BEGIN

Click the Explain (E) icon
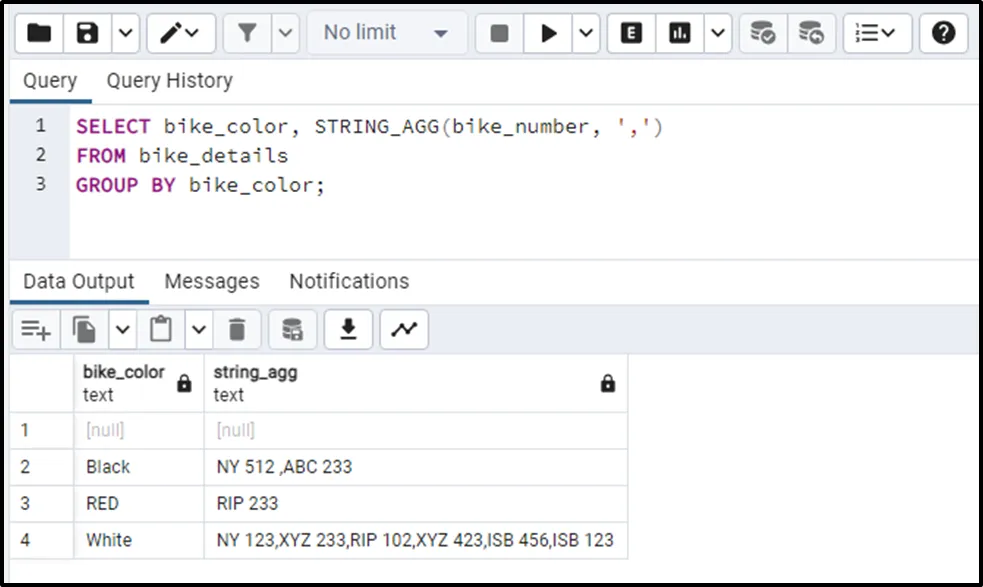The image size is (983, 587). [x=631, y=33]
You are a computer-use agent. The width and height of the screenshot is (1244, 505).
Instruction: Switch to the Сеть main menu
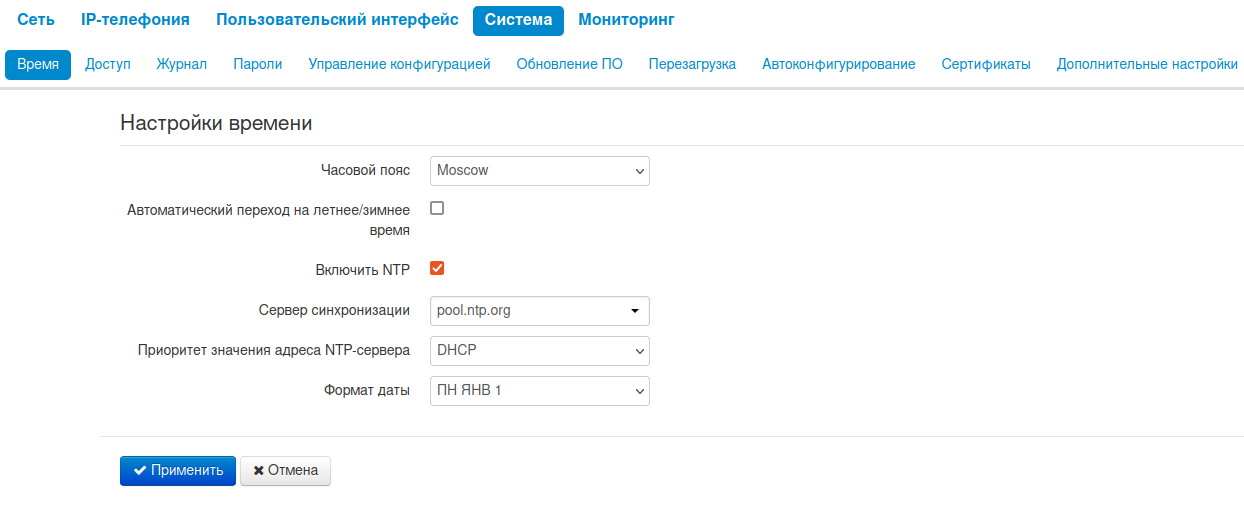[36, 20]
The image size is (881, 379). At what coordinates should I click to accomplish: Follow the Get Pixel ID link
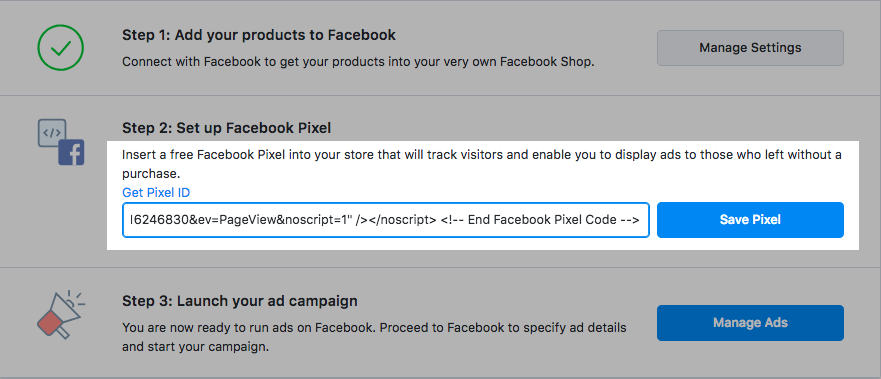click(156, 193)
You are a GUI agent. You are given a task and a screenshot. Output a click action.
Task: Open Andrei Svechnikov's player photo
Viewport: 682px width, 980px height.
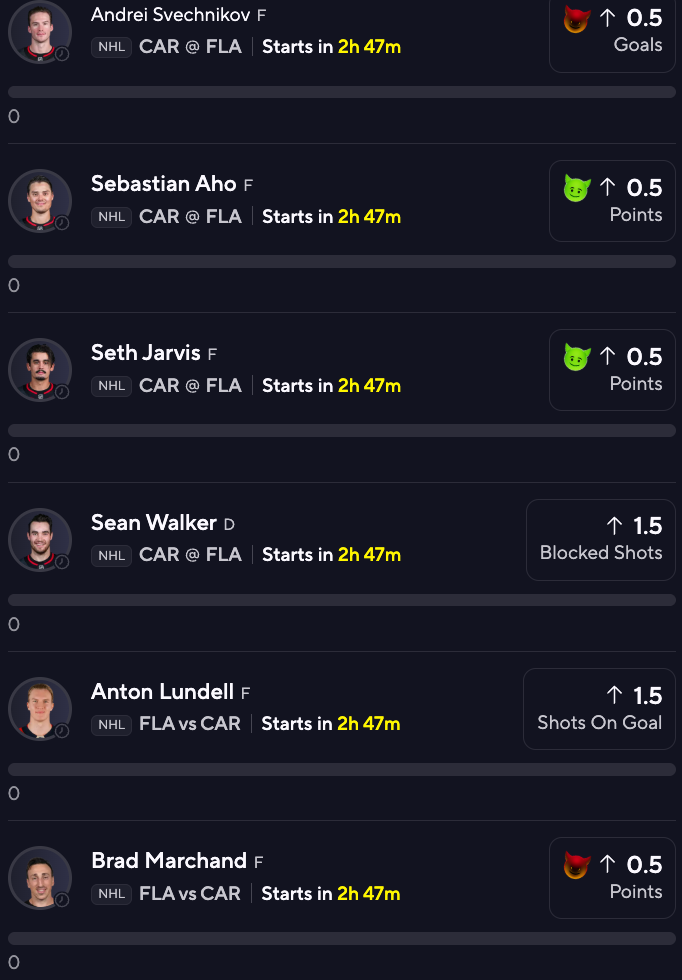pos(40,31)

END

◆ **Your instructions**
Copy out each line from the listing that contains the string "screenshot".

◆ **Result for this task**
You are a computer-use agent. The width and height of the screenshot is (1244, 505).
You are a GUI agent. You are given a task and a screenshot. Output a click action.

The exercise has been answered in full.